> Data on locating visible targets
#####

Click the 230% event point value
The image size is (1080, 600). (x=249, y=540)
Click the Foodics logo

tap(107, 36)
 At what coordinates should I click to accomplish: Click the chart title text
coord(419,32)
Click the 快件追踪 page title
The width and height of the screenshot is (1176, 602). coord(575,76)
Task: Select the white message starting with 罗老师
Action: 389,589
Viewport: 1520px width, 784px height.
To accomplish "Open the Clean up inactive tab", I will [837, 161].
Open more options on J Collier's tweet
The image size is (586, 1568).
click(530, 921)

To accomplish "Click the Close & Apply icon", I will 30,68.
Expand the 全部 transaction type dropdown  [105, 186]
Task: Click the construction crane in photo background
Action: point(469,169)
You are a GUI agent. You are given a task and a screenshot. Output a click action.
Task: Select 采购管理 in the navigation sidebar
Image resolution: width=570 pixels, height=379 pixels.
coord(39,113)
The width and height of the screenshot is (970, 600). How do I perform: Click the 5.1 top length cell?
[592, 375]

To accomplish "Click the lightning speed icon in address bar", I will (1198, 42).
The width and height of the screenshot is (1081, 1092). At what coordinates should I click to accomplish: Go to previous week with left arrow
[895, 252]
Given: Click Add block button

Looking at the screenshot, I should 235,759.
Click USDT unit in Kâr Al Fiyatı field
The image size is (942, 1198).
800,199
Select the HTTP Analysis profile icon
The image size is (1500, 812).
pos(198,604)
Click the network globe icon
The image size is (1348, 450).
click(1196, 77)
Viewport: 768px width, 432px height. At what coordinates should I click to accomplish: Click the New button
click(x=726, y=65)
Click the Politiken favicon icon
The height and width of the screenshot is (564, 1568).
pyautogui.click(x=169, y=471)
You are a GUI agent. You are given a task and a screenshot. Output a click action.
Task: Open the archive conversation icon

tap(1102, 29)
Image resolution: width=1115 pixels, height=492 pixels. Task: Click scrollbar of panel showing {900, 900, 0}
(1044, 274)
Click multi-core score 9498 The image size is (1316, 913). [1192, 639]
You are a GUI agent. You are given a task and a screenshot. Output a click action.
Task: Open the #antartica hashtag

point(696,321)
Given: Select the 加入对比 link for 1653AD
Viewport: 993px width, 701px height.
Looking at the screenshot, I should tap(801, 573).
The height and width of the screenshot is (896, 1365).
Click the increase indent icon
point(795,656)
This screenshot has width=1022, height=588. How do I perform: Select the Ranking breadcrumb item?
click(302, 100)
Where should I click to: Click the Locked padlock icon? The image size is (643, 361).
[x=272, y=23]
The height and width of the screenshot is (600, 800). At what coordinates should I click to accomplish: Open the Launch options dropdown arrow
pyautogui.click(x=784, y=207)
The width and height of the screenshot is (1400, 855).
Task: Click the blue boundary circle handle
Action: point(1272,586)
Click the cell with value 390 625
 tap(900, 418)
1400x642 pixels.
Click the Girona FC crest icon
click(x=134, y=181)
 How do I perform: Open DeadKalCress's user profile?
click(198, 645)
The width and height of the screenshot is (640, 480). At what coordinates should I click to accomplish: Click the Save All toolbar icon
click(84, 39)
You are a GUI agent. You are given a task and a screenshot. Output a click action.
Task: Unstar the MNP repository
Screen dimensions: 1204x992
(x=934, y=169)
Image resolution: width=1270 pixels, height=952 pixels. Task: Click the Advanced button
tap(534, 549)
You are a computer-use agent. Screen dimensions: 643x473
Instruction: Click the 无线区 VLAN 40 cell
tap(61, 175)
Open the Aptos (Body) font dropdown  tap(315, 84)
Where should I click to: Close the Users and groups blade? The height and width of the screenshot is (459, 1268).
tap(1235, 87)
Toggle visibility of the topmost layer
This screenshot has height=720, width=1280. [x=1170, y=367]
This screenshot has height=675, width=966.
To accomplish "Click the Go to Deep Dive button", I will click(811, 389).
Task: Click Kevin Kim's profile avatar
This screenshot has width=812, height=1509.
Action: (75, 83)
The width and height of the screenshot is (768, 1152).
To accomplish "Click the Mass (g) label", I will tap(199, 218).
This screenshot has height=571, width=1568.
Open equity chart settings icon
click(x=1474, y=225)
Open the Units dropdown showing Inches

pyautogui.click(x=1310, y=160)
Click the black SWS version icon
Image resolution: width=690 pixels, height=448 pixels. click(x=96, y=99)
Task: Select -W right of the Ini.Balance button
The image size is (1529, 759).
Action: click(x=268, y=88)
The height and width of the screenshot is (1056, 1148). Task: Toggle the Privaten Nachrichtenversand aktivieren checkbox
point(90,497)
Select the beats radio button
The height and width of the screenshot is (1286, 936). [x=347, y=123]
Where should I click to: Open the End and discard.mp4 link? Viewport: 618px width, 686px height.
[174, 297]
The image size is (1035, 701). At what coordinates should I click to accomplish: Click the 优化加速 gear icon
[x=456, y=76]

#####

> Exercise
Print these lines again without any changes.

> Exercise response
Click the 230% event point value
The image size is (1080, 600). (x=249, y=540)
Click the Foodics logo

tap(107, 36)
 At what coordinates should I click to accomplish: Click the chart title text
coord(419,32)
Click the 快件追踪 page title
The width and height of the screenshot is (1176, 602). coord(575,76)
Task: Select the white message starting with 罗老师
Action: 389,589
Viewport: 1520px width, 784px height.
To accomplish "Open the Clean up inactive tab", I will [837, 161].
Open more options on J Collier's tweet
The image size is (586, 1568).
click(530, 921)

To accomplish "Click the Close & Apply icon", I will 30,68.
Expand the 全部 transaction type dropdown  [105, 186]
Task: Click the construction crane in photo background
Action: point(469,169)
You are a GUI agent. You are given a task and a screenshot. Output a click action.
Task: Select 采购管理 in the navigation sidebar
Image resolution: width=570 pixels, height=379 pixels.
coord(39,113)
The width and height of the screenshot is (970, 600). How do I perform: Click the 5.1 top length cell?
[592, 375]

To accomplish "Click the lightning speed icon in address bar", I will (1198, 42).
The width and height of the screenshot is (1081, 1092). At what coordinates should I click to accomplish: Go to previous week with left arrow
[895, 252]
Given: Click Add block button

Looking at the screenshot, I should 235,759.
Click USDT unit in Kâr Al Fiyatı field
The image size is (942, 1198).
800,199
Select the HTTP Analysis profile icon
The image size is (1500, 812).
pos(198,604)
Click the network globe icon
The image size is (1348, 450).
click(1196, 77)
Viewport: 768px width, 432px height. At what coordinates should I click to accomplish: Click the New button
click(x=726, y=65)
Click the Politiken favicon icon
The height and width of the screenshot is (564, 1568).
pyautogui.click(x=169, y=471)
You are a GUI agent. You are given a task and a screenshot. Output a click action.
Task: Open the archive conversation icon

tap(1102, 29)
Image resolution: width=1115 pixels, height=492 pixels. Task: Click scrollbar of panel showing {900, 900, 0}
(1044, 274)
Click multi-core score 9498 The image size is (1316, 913). [1192, 639]
You are a GUI agent. You are given a task and a screenshot. Output a click action.
Task: Open the #antartica hashtag

point(696,321)
Given: Select the 加入对比 link for 1653AD
Viewport: 993px width, 701px height.
Looking at the screenshot, I should tap(801, 573).
The height and width of the screenshot is (896, 1365).
Click the increase indent icon
point(795,656)
This screenshot has width=1022, height=588. How do I perform: Select the Ranking breadcrumb item?
click(302, 100)
Where should I click to: Click the Locked padlock icon? The image size is (643, 361).
[x=272, y=23]
The height and width of the screenshot is (600, 800). At what coordinates should I click to accomplish: Open the Launch options dropdown arrow
pyautogui.click(x=784, y=207)
The width and height of the screenshot is (1400, 855).
Task: Click the blue boundary circle handle
Action: point(1272,586)
Click the cell with value 390 625
 tap(900, 418)
1400x642 pixels.
Click the Girona FC crest icon
click(x=134, y=181)
 How do I perform: Open DeadKalCress's user profile?
click(198, 645)
The width and height of the screenshot is (640, 480). At what coordinates should I click to accomplish: Click the Save All toolbar icon
click(84, 39)
You are a GUI agent. You are given a task and a screenshot. Output a click action.
Task: Unstar the MNP repository
Screen dimensions: 1204x992
(x=934, y=169)
Image resolution: width=1270 pixels, height=952 pixels. Task: Click the Advanced button
tap(534, 549)
You are a computer-use agent. Screen dimensions: 643x473
Instruction: Click the 无线区 VLAN 40 cell
tap(61, 175)
Open the Aptos (Body) font dropdown  tap(315, 84)
Where should I click to: Close the Users and groups blade? The height and width of the screenshot is (459, 1268).
tap(1235, 87)
Toggle visibility of the topmost layer
This screenshot has height=720, width=1280. [x=1170, y=367]
This screenshot has height=675, width=966.
To accomplish "Click the Go to Deep Dive button", I will click(811, 389).
Task: Click Kevin Kim's profile avatar
This screenshot has width=812, height=1509.
Action: (75, 83)
The width and height of the screenshot is (768, 1152).
To accomplish "Click the Mass (g) label", I will tap(199, 218).
This screenshot has height=571, width=1568.
Open equity chart settings icon
click(x=1474, y=225)
Open the Units dropdown showing Inches

pyautogui.click(x=1310, y=160)
Click the black SWS version icon
Image resolution: width=690 pixels, height=448 pixels. click(x=96, y=99)
Task: Select -W right of the Ini.Balance button
The image size is (1529, 759).
Action: click(x=268, y=88)
The height and width of the screenshot is (1056, 1148). Task: Toggle the Privaten Nachrichtenversand aktivieren checkbox
point(90,497)
Select the beats radio button
The height and width of the screenshot is (1286, 936). [x=347, y=123]
Where should I click to: Open the End and discard.mp4 link? Viewport: 618px width, 686px height.
[174, 297]
The image size is (1035, 701). At what coordinates should I click to accomplish: Click the 优化加速 gear icon
[x=456, y=76]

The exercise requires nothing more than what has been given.